There has long been unease in Westminster with the way a minority of Lords members mixed their lofty status with business relationships. “Need a lord on the board?” Mandelson wrote to Epstein, when he was seeking more work after exiting government.

The Guardian has reported that roughly 100 lords are paid by businesses to give political or policy advice. Lords must not lobby for paying clients, but the rules of association are looser than for MPs.

Charles Chetwynd-Talbot, the Earl of Shrewsbury and Lord High Steward of Ireland, has been suspended from the Lords twice in three years – once for paid lobbying and another for charging inappropriate travel expenses.

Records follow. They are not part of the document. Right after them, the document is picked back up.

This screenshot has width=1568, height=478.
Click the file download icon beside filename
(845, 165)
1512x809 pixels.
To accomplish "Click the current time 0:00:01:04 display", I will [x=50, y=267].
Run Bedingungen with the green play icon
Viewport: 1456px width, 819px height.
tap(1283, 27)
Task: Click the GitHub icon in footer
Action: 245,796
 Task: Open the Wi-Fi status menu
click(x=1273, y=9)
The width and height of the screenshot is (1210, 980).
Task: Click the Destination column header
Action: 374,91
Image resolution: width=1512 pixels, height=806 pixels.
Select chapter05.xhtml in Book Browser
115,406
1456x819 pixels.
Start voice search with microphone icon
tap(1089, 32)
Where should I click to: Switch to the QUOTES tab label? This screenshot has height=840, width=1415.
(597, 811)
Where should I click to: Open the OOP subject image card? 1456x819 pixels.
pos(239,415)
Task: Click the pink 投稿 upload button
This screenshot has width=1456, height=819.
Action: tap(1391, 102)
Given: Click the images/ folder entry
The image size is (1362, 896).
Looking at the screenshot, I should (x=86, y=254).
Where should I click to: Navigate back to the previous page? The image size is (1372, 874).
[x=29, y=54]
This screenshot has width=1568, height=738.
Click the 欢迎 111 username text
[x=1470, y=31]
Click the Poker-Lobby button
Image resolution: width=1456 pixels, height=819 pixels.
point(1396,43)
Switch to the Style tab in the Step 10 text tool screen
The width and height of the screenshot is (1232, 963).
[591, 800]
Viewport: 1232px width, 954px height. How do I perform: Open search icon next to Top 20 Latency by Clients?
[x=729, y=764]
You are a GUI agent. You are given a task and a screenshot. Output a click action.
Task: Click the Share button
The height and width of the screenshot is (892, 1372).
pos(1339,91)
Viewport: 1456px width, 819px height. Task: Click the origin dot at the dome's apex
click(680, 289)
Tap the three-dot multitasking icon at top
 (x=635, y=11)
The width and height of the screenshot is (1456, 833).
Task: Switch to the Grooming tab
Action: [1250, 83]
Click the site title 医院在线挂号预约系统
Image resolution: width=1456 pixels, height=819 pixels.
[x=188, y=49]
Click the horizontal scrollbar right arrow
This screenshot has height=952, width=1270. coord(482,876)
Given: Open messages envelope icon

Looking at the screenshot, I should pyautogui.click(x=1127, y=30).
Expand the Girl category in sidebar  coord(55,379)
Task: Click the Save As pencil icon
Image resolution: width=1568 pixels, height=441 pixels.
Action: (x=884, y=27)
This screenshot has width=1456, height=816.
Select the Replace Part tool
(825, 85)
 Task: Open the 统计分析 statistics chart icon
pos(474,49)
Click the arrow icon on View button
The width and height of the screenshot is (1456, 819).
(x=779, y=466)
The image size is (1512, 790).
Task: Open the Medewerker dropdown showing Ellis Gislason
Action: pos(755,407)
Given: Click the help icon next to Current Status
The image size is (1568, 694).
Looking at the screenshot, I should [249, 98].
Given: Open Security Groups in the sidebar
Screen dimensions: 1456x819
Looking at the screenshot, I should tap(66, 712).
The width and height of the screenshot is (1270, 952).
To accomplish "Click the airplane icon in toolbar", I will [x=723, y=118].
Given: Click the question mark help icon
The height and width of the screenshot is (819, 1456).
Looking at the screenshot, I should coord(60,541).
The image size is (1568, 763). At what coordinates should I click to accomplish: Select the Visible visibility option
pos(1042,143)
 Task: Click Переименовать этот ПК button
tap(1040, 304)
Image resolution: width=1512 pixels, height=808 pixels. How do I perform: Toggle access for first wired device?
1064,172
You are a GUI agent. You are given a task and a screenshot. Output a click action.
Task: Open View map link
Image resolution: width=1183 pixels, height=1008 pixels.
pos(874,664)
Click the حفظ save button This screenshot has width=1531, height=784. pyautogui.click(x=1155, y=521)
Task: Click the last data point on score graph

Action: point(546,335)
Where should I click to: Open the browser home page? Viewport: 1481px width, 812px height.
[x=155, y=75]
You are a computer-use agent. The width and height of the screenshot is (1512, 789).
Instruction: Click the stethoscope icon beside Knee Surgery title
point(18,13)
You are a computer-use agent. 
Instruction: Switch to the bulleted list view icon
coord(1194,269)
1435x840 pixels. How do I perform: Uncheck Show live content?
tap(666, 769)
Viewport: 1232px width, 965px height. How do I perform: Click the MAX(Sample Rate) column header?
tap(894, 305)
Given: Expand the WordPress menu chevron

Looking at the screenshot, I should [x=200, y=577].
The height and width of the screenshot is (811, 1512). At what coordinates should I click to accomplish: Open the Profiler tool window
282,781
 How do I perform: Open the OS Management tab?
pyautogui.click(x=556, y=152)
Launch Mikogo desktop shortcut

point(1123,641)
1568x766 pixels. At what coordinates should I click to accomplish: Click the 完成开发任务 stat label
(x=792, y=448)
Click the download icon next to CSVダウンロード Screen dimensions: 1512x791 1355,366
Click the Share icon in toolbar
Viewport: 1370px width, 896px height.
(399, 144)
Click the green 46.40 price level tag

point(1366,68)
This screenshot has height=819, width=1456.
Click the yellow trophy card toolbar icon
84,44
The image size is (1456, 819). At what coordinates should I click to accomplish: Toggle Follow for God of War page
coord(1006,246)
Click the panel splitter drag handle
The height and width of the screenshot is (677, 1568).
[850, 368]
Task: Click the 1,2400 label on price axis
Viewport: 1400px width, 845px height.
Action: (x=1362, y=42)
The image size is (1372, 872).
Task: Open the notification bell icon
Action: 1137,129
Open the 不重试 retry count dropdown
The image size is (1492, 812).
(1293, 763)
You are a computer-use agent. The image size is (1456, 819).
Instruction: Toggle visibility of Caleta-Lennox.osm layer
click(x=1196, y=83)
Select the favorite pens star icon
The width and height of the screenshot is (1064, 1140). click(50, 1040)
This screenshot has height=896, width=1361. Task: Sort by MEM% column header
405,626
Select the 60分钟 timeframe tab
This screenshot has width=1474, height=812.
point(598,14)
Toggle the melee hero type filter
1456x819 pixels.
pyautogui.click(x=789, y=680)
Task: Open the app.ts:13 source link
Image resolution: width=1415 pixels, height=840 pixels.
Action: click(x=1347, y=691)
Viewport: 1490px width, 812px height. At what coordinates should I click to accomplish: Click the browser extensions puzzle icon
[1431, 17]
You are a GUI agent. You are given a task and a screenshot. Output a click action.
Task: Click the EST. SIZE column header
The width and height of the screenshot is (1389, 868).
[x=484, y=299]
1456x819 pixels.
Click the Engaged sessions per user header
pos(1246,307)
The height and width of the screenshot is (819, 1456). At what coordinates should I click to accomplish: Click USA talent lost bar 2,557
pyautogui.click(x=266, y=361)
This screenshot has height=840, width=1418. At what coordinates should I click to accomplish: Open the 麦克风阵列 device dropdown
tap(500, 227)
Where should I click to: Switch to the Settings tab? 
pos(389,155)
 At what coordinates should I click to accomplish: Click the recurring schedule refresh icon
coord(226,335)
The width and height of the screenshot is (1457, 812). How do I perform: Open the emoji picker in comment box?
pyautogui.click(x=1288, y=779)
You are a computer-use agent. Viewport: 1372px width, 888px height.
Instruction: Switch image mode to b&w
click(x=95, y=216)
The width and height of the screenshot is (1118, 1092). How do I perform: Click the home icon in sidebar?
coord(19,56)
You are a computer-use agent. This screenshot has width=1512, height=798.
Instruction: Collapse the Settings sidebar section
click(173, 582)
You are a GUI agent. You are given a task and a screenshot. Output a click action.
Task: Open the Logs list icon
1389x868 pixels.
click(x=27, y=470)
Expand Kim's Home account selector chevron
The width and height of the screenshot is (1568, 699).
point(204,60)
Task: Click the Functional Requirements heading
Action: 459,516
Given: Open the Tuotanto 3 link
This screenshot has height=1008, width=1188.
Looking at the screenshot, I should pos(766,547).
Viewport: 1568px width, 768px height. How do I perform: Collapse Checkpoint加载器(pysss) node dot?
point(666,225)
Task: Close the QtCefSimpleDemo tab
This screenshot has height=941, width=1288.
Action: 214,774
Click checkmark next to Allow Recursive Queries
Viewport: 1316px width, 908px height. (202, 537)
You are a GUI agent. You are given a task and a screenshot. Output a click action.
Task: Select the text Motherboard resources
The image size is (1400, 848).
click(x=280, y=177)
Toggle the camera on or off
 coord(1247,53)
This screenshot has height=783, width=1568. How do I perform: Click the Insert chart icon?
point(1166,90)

Lords do not get a salary, but receive £371 tax-free for each day they clock in or log in. Their travel to London to attend the chamber is also covered and, if their home is outside the UK capital, they get £103 per night towards accommodation.

But it is the prestige, which many use to generate work, that is most valuable. Critics say the rules need changing.

A new all-party parliamentary group is being set up to seek “wholesale” Lords reform. A government committee report on some reform measures is due in July, although it is assessing ideas far short of what Starmer promised before the election.

Paul Sinclair, a former Downing Street adviser, said on Friday that scandals involving peers are damaging Starmer. The Mandelson issue, in particular, is “the biggest political crisis of modern times for the UK”.

“The only thing keeping Starmer in power is that nobody wants to succeed him before [elections in] May,” he said.